→ Requirement: Transcribe, without any change, the line that includes "This screenshot has height=718, width=324." and all the lines that come after it in the material below.
========================
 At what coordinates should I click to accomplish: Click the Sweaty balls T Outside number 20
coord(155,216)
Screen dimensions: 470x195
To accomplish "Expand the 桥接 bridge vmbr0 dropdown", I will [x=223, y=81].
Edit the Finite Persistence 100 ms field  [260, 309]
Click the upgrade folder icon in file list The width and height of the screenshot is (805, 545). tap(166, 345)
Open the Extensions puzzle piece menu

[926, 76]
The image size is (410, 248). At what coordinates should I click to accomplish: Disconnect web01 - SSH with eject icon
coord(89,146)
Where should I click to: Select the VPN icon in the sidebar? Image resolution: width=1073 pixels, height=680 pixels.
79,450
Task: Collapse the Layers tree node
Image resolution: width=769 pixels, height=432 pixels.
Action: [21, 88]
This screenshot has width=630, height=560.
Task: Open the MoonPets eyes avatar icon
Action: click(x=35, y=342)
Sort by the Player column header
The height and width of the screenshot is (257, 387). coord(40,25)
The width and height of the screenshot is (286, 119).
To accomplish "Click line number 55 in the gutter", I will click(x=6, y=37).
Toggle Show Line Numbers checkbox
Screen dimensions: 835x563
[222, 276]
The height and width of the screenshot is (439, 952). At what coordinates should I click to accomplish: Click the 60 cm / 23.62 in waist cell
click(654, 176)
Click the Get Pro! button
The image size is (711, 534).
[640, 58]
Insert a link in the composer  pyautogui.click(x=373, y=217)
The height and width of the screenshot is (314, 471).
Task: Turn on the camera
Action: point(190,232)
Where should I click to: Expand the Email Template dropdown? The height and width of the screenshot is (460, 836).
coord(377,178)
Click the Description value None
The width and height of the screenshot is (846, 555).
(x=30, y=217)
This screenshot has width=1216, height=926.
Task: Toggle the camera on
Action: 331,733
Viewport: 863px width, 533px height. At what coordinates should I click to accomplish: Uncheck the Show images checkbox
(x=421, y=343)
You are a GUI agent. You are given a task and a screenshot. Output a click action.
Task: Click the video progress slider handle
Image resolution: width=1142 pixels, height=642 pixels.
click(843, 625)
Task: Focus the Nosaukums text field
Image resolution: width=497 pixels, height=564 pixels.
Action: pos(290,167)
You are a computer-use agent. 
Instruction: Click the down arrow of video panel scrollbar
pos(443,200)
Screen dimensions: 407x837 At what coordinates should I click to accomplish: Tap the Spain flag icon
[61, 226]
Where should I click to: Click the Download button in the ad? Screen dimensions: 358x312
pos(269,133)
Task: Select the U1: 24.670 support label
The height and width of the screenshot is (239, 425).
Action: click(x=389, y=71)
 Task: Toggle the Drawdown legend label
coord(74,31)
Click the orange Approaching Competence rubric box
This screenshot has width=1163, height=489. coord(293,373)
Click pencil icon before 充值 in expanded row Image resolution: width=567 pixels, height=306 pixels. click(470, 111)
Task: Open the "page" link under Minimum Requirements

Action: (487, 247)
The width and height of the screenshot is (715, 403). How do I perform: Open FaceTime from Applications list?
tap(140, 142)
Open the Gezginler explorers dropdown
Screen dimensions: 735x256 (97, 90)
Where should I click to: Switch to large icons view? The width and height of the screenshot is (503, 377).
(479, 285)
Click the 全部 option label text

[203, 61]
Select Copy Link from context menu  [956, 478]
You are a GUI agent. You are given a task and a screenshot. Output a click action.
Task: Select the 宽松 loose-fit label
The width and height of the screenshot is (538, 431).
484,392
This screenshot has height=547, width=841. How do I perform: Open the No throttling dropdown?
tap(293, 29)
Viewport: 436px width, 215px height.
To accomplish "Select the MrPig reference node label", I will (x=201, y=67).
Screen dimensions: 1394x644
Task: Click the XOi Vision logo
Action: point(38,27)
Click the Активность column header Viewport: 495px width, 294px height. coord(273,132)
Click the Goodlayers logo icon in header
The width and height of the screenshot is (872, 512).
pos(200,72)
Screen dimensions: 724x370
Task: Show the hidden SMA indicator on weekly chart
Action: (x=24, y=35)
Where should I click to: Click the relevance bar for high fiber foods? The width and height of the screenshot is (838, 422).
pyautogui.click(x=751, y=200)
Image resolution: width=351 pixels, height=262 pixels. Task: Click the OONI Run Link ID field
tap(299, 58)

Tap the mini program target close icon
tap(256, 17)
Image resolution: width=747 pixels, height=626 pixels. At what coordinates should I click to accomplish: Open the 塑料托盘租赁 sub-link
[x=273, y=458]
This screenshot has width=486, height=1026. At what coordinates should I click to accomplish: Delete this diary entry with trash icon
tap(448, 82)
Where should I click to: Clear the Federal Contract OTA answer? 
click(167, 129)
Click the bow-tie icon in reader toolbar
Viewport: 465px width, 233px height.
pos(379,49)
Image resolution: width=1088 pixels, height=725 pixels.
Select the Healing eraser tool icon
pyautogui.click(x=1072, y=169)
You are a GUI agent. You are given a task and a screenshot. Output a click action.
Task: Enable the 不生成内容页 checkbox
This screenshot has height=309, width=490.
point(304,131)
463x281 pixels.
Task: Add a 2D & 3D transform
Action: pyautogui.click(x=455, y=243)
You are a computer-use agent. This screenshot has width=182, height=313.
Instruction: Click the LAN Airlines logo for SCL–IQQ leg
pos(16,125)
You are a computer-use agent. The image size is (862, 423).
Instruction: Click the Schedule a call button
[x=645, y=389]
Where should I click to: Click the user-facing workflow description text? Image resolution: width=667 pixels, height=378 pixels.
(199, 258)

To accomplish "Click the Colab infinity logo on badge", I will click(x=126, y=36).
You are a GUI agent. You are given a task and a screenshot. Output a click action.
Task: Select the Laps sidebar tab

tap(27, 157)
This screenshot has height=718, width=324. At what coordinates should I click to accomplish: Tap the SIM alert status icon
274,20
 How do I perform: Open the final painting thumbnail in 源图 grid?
========================
→ Response box:
This screenshot has height=718, width=324. At what coordinates should I click to accomplish: Tap the SIM alert status icon
274,20
 How do I perform: Open the final painting thumbnail in 源图 grid?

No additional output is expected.